SOURCE DOCUMENT:
BLOOD, GORE WARNING: Don’t scroll down, or click on the links, if you don’t want to see surguries!!!

High-quality, cutting-edge surgical video articles

jomi.com

I joined JOMI in high school (~2014) and worked to port their Python/Django website to WordPress/PHP (this version of the site is still hosted at http://old.jomi.com/. Although it started out as a slightly modified blogging site, it required a lot more work as we implemented features such as institutional access management. This work was done with my friends/colleagues Kevin and Philip Seifi. In addition to web development, I also got to work in design, attend start-up events and hackathons, and even help film a live surgery.

Re-design

The company was really hitting the limits of WordPress and I was brought back on for the summer of 2016 to redesign the site with a more customizable framework. In 3 months I was able to port all functionality to a site built from scratch. With our new framework I was able to add a much cleaner and intuitive content management system (CMS), institutional access management, and could now provide much more detailed site analytics for the sales team.

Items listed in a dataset
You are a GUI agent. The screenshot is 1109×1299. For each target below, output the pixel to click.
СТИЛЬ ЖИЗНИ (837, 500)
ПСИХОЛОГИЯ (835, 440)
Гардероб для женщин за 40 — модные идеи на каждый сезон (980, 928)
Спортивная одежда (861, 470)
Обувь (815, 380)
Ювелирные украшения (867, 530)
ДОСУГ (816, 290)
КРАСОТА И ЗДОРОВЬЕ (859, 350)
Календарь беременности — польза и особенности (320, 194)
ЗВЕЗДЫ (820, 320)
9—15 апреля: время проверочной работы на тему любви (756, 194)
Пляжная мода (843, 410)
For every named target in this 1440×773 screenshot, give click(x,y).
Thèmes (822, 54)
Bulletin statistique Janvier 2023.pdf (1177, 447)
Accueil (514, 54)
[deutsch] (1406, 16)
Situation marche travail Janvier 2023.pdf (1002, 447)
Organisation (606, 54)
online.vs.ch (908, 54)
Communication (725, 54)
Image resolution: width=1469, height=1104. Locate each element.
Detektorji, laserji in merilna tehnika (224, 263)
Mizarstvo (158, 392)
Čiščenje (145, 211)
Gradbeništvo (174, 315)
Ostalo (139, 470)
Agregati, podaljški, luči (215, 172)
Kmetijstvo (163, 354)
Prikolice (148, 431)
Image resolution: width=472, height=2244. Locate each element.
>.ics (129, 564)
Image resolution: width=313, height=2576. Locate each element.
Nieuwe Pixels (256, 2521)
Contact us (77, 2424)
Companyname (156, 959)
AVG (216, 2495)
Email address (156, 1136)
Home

TASK DIRECTIONS:
Say whether each statement agrees with the text about the JOMI website, answering yes or no and quoting the words that decide it: (a) The writer joined JOMI while in high school. (b) The writer took six months to move all functionality to the new site. (c) The new framework allowed more detailed site analytics for the sales team.

OUTPUT BELOW:
(a) Yes: "I joined JOMI in high school (~2014)"
(b) No: "In 3 months I was able to port all functionality to a site built from scratch."
(c) Yes: "could now provide much more detailed site analytics for the sales team"